Things to remember when taking a new header picture (since I’m getting a little looney – too much coffee):

  1. Remember where the blog title/subtitle will go.  My first ten shots had no room for the text.
  2. Iron your backdrop.  (I ironed and ironed….the remaining wrinkles will need to be Photoshopped out.)
  3. Think about tying the color into the blog theme.  I went through soooo many piles of books until I found several that were representative of everything I read but had cover designs that wouldn’t clash.  Ditto with the knitting.
  4. You will not need all that stuff you gathered up for the photo.  My original set-up included a “Keep calm and carry yarn” knitting bag, Christina Rossetti’s Complete Poems from Penguin, the Norton Anthology of Poetry, and my three-headed dragon puppet (he’s blue, I like him alot) plus all the pointe shoes and books.  Oh, and Chaucer because he thought there should be a cat in the shot, too.  I took pictures and pared down and shot and pared down….  It took two hours.
  5. Shadows = the devil.  The lighting in my house is terrible.  I jerry-rigged a desk lamp to help with the shadows.
  6. Patience.  Patience.  Patience.

And pet the kittehs.  They get jealous and underfoot if you don’t.

Bloggiesta

#Bloggiesta March 2012: New template?

So, in the very-early Saturday morning I have made progess on both the “definite TO-DO list”:

  1. WRITE. REVIEWS. Lots of them. I have a huge backlog thanks to writing and sick mom (Mom is doing much better – the parents called me from Savannah, GEORGIA, the other week because they took a surprise trip to celebrate the end of radiation treatments – a little warning, parental units, please otherwise I worry unnecessarily). [ETA: wrote two so far]
  2. Back-up the blog (haven’t done this in donkey’s years).  Done and done.
  3. Write post for April Literature by Women book (the moderator skillz are in the toilet, too).
  4. Suey has a nice Goodreads widget that counts up her reading challenge there. I like it – must investigate Goodreads site to find the code.
  5. Find widget/linkage for my Posterous account so I don’t have to cross-post all my pictures, only the ones I really, really want to.
  6. Redesign header picture. I like it but the books seem a bit too one-note (no offense, Prydain and Lloyd Alexander). I have the fancy D-SLR now and a Photoshop Express account so I ought to use it.
  7. Buy a mouse for my laptop. The touchpad is fine for basic navigation but sometimes my tap-taps just aren’t fast enough or the drop and drag gets a bit wacky (PS Express editing is crazy-awful with the touchpad). Mouse will help with that.  There were only about, oh, thirty mice to choose from at Best Buy.  I wound up going with a Logitech that uses darkfield laser tracking (and is wireless).
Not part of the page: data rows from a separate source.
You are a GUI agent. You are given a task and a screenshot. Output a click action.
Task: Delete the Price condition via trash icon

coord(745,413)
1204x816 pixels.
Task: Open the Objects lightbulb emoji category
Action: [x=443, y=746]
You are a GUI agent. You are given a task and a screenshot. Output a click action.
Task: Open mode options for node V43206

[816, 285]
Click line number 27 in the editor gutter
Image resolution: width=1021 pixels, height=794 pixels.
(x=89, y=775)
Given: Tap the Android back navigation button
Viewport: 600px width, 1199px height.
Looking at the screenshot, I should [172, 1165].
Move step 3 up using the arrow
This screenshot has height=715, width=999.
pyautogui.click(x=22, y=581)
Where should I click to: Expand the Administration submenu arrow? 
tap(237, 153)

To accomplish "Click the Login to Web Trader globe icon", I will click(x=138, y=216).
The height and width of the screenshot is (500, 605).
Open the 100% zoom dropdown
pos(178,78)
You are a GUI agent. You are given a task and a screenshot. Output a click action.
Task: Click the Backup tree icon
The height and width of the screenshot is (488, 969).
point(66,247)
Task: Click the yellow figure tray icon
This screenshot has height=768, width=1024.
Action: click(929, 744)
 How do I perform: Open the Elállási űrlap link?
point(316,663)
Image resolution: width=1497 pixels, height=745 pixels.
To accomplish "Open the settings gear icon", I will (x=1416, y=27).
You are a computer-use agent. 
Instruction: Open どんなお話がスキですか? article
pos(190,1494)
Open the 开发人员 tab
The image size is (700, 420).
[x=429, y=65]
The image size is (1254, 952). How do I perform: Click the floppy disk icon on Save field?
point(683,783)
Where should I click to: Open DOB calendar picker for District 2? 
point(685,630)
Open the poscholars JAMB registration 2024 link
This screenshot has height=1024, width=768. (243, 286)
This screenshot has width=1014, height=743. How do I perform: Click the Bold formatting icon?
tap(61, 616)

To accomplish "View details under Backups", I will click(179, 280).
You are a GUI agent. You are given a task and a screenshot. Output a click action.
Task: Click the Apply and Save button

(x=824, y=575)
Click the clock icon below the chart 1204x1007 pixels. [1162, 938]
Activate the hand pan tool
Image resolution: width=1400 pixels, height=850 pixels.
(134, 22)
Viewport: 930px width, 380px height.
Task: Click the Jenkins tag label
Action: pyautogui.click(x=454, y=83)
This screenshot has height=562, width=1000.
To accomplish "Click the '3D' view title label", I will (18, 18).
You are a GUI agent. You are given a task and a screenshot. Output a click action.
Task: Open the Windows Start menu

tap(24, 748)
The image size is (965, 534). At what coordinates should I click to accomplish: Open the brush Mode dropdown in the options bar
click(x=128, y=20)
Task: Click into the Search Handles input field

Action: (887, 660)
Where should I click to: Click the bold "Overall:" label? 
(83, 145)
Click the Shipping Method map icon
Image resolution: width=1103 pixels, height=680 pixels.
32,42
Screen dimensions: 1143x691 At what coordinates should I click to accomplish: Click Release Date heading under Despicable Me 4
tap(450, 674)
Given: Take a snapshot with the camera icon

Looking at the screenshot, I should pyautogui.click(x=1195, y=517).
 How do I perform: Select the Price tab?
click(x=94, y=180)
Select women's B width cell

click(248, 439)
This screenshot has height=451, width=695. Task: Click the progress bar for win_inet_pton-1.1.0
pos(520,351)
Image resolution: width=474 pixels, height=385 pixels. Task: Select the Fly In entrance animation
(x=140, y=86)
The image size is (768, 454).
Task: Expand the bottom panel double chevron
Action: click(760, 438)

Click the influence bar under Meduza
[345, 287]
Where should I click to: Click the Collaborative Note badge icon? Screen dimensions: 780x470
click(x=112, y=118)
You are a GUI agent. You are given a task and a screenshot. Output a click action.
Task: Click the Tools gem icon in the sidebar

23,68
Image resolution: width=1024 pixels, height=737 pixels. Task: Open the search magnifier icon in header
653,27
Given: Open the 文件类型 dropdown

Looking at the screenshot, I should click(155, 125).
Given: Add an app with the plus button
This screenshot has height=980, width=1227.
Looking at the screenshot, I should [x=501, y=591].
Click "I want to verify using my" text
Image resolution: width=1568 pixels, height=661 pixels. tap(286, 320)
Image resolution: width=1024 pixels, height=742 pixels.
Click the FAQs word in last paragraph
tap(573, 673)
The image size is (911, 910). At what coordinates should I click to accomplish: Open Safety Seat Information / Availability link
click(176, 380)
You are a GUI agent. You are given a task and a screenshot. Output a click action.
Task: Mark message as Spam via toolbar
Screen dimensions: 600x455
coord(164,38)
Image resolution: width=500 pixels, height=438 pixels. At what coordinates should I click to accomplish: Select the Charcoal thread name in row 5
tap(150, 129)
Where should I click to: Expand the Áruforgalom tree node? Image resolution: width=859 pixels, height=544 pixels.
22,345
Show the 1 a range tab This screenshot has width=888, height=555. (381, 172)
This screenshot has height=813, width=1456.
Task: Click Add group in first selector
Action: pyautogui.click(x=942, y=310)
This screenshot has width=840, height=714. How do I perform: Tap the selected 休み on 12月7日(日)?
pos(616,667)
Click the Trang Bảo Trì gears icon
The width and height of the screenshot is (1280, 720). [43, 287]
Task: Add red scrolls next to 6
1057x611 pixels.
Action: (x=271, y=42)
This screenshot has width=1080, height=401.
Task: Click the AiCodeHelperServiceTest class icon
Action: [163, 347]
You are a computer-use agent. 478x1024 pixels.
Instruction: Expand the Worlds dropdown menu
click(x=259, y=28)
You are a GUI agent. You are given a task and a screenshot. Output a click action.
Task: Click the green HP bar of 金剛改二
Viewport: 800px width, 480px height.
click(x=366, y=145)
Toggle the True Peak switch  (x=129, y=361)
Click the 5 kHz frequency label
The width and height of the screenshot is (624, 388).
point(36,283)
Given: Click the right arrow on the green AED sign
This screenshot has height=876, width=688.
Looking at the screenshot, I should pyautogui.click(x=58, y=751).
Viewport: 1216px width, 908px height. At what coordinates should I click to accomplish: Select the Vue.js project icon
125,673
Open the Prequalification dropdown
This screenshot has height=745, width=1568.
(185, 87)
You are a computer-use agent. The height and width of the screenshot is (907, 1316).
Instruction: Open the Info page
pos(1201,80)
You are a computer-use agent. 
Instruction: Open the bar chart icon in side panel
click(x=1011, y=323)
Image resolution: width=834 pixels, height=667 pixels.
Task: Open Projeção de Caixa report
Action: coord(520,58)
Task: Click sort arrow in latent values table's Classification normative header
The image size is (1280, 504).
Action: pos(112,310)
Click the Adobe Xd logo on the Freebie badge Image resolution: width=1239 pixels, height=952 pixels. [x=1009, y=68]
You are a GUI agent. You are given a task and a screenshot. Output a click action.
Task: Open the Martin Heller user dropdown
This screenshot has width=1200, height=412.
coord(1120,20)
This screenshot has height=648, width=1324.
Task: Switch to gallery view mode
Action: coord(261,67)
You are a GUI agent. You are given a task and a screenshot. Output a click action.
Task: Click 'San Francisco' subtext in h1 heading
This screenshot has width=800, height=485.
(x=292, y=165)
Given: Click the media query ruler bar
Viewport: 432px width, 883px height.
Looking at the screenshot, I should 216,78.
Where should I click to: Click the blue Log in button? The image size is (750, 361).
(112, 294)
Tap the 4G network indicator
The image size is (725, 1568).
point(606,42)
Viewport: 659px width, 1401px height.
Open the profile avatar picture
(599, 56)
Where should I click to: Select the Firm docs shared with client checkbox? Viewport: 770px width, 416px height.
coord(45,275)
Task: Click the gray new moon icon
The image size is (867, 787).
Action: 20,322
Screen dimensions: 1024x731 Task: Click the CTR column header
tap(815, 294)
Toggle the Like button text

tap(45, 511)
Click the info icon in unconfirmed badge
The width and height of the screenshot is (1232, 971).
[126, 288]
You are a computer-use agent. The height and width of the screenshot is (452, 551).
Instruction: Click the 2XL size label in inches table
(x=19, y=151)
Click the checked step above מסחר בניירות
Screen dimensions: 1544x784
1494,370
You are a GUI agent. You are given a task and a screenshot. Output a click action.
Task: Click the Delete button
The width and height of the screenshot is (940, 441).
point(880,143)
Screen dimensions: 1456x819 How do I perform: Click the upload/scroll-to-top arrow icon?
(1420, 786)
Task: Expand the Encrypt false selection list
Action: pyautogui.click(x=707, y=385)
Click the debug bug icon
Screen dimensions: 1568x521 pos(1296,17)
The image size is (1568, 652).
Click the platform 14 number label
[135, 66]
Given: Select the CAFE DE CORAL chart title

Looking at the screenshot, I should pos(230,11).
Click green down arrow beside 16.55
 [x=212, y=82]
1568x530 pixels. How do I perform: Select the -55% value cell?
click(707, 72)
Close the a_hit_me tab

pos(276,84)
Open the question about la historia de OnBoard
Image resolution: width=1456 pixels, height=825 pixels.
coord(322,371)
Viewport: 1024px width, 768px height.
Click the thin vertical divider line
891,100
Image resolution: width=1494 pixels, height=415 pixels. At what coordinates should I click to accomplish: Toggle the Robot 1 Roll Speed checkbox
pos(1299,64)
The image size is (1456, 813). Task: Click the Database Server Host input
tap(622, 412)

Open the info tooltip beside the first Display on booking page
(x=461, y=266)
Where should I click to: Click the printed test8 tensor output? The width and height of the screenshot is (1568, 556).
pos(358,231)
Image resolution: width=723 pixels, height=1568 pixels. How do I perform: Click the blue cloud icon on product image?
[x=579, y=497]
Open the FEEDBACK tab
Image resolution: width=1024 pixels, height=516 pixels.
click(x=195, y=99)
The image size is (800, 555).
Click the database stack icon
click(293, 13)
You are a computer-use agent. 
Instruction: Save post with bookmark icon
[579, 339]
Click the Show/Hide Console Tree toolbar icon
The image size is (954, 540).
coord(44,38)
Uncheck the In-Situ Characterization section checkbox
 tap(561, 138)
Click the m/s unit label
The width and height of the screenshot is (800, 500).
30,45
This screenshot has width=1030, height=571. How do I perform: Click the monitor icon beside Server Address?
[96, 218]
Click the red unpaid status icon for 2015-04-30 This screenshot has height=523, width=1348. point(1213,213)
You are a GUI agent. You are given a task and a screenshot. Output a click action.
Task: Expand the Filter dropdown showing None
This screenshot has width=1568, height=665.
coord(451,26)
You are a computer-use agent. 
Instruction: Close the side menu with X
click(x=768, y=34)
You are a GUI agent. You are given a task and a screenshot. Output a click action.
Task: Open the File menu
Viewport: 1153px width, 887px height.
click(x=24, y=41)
And then there are the “would like to-dos”:

  1. Investigate new Blogger theme. I’ve had my current template layout since the beginning of The Blog and it is non-customizable. Interpretation: both columns are too narrow and can’t accomodate even the Blogger-designed widgets in places. Drawback: I can use basic HTML but I don’t know doodle-squat about CSS, etc. I am willing to learn – is there a good book anyone recommends?  Not only did I find a really great, thorough, well-designed, easy-to-use book of HTML and CSS…I started dinking around with the Blogger Design Template and re-arranged my blog template to make it more user friendly.  And then I started updating the widgets (had two dead widgets, how does that happen?).  Not done yet.  Haha.
  2. This post on Mashable discusses how to use Pinterest to promote your blog and track your content. I lurve Pinterest. Must investigate.
  3. Go through the Google Reader and remove the blogs with dead URLs/updated URLs.
  4. Check prices on Photoshop (I queried the Oracle of Twitter about Photoshop vs. Elements – only Hannah answered; she was in the affirmative on PS so I will check it out).  One of us (me) remembered that I am a staff member at a University and can, therefore, get the academic pricing from the campus bookstore.  Considering that I could use any skillz honed in private in photo editing at work (possibly, you never know when designing gown/glove studies) I could definitely use the price break.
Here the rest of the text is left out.